Bill’s fingers tapped a rhythm on the wall. He took a moment to work out how he was going to deliver bad news. Doc Butler paused at the doorway.
‘Lucky I was here, clearing up all that crappy paperwork you have me do,’ Doc Butler said as he watched Nathan being taken to the medical room.
‘Yeah, I create lots of pointless forms for exactly that purpose.’ Bill gave a shrug. ‘We’ve already had Whittler in the Lecter Theatre on a ten-minute watch, but I’d like you to give him a full assessment. He’s in jail, his home’s been desecrated, he’s chief suspect for murder; he’s just found out his parents are long dead and he didn’t even know it. Practically Suicide 101.’
Doc Butler headed off to find proper bandages and antiseptic. Bill entered Interview One. Dana was now exactly where she’d been when she’d called a halt. She stared at the far wall, shell-shocked.
‘Hey. Might not feel like it right now, but that was top work.’ Bill slumped into the chair. It looked strange to Dana to see anyone else sitting there, captured by that light. She wondered if it would now permanently seem odd; maybe Nathan’s image would always appear when she entered the room.
Bill regarded her carefully; she could feel his gaze.
‘This is killing you, doing this, isn’t it?’ he asked.
She shook her head and started fussing with her notes and pen. On any other day, no, it would be okay. On this Day, it was a high-wire act.
Bill reached out slowly and simply laid his hand on top of the papers. ‘Dana? Isn’t it? I can get Mikey to take it from here, if you need me to.’
She shivered physically at the thought of Nathan being anyone else’s. And, she realised, it wasn’t only for her sake: it was for his. Nathan couldn’t do this without her. He couldn’t get this far into his own fears without her sitting opposite. Making the case might ultimately be possible by other means, but if she could keep going it would build a stronger one.
‘No, it’s okay. Okay. Really. Thanks, Bill. I get it, but really, it’s okay.’
Bill considered her. He could pull rank and insist, but he trusted her willingness to drop back if she felt the case needed it.
‘Stu’s about to finish shift,’ he said, ‘so I’ve asked McGregor to lead a search team at the old Whittler place at dawn tomorrow. He wasn’t too impressed – look for small vials of tasteless, colourless liquid, on a property of twelve hectares.’

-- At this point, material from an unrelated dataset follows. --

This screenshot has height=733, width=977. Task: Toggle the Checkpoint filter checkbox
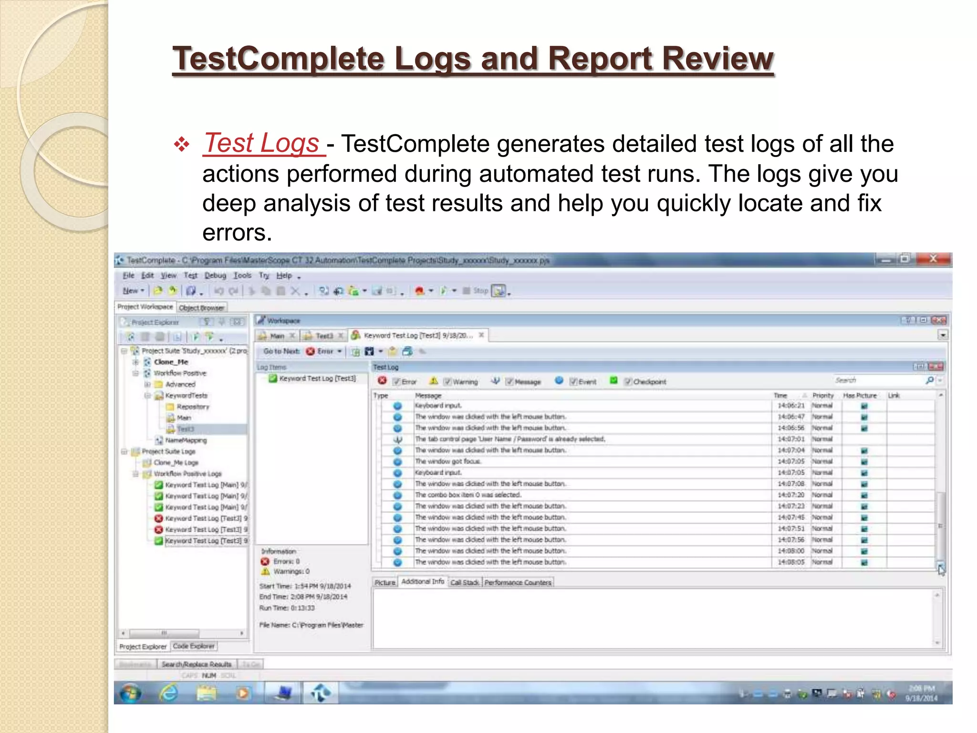(x=628, y=381)
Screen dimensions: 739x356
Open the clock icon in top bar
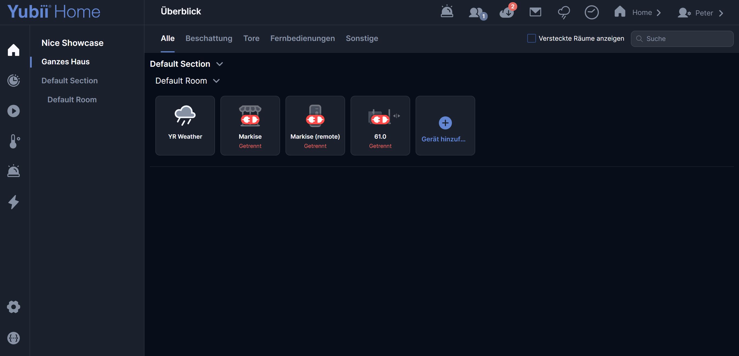(x=591, y=12)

Dana could feel her batteries draining by the second. She was convinced any evidence was long gone, from both the farm and the parents’ bodies. It was possible Jeb had continued with the practice and had some insulin stored elsewhere.

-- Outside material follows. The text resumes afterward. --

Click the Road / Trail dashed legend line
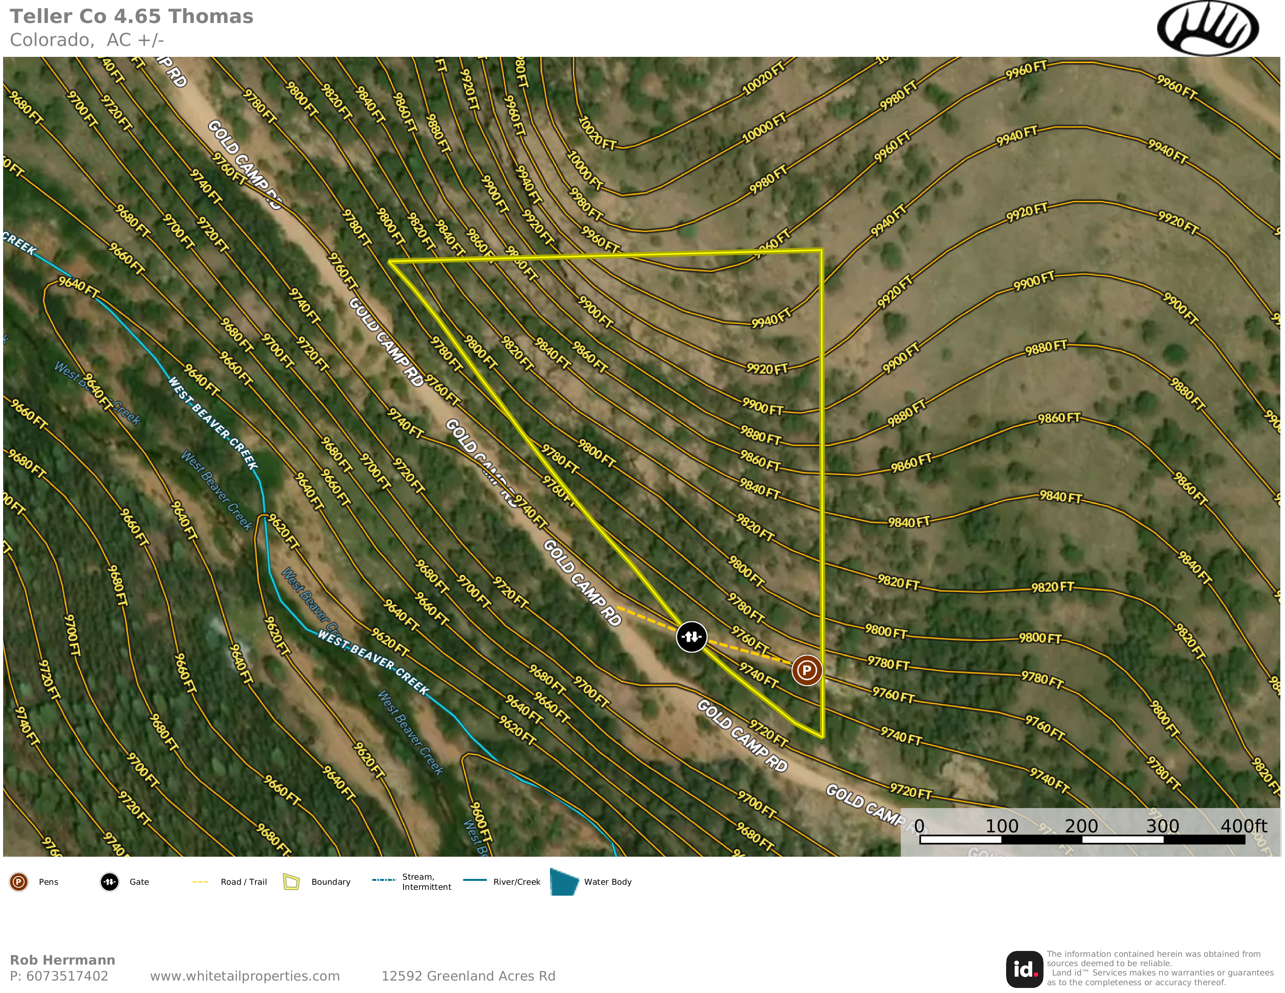The image size is (1285, 993). coord(200,882)
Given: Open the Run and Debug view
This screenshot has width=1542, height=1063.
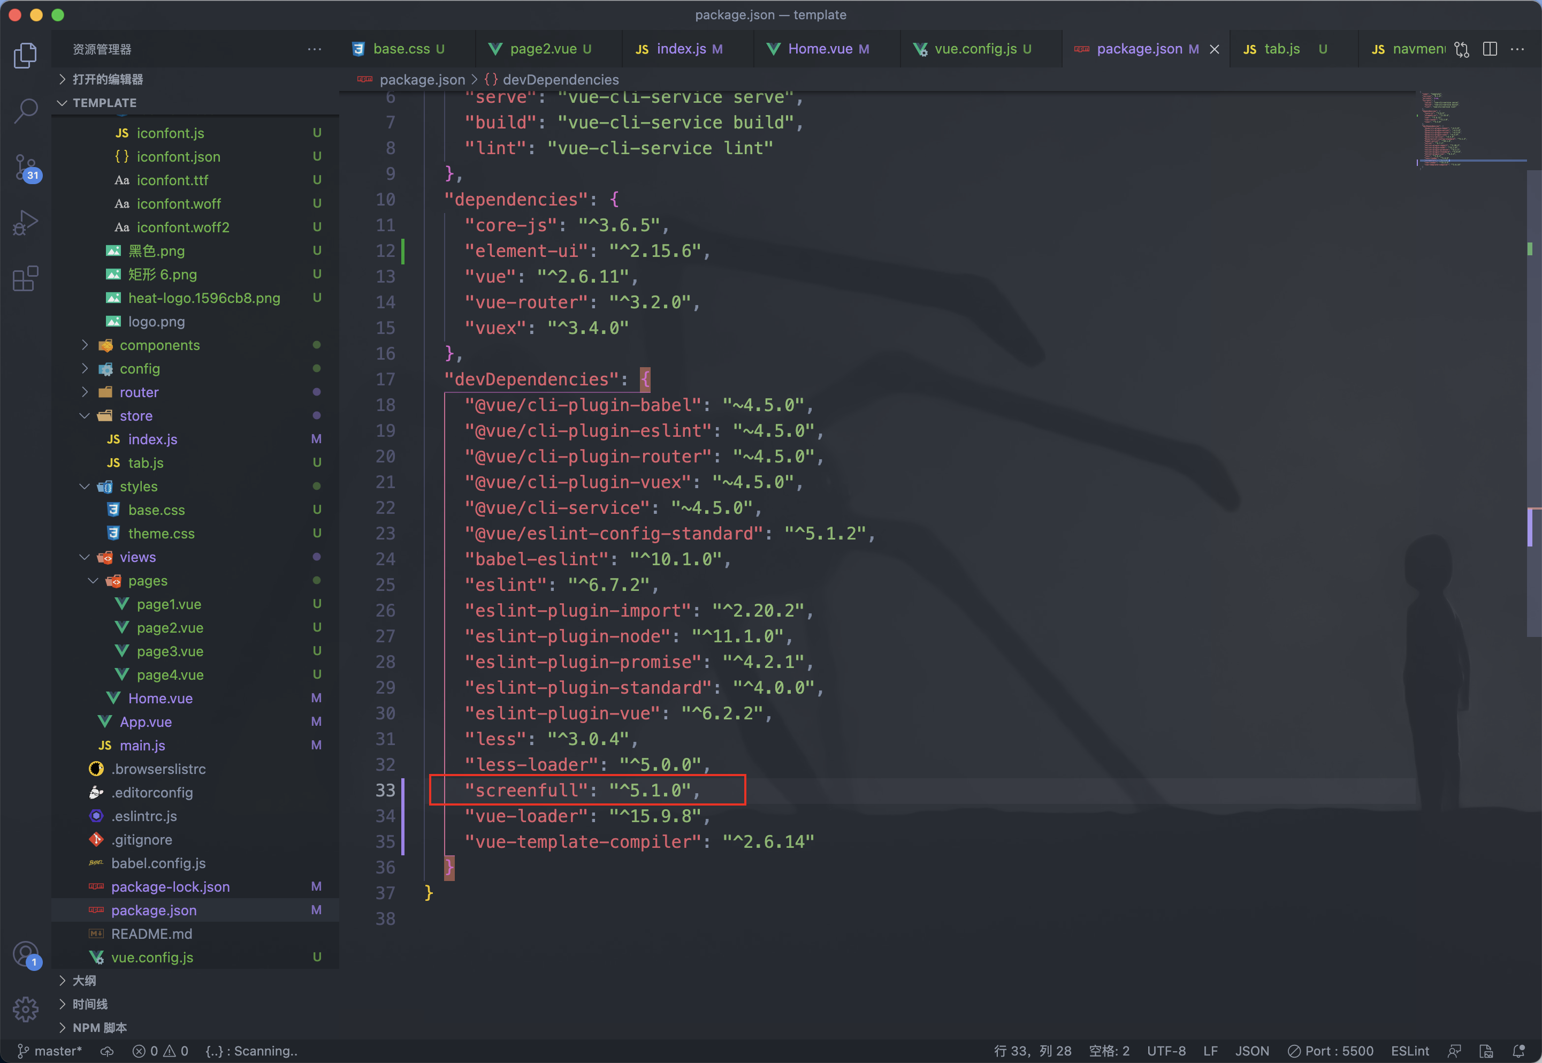Looking at the screenshot, I should [25, 222].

‘Assuming it’s there at all. Jeb doesn’t live at the farm any more. Luce said it has new owners – some equestrian place. Jeb’s apartment is over on Queen Street, I believe.’

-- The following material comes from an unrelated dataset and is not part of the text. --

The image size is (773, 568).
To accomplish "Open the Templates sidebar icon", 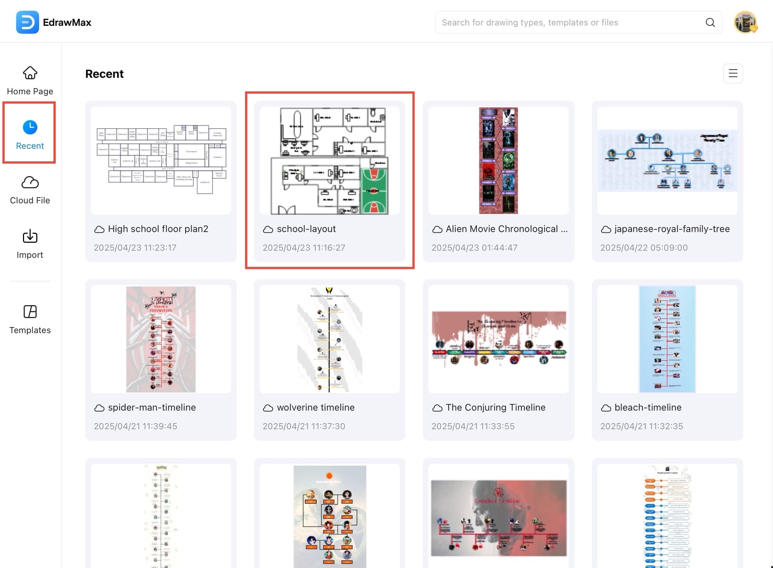I will 30,312.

‘Yeah, we got an officer inside his building a couple of minutes ago and there’s no sign of life. Warrant will take longer, but at least we’ve secured the place. Lucy says Jeb’s back here again, demanding to see his brother. More belligerent this time, which, as we now know, is his default setting.’
‘He can’t see Nathan. We need to keep them well apart for now.’
‘You think Jeb’s given up freezing people?’
‘Maybe. More likely his pathology has moved on.’ Dana thought it would spiral. ‘Getting his kicks maliciously toying with people some other way.’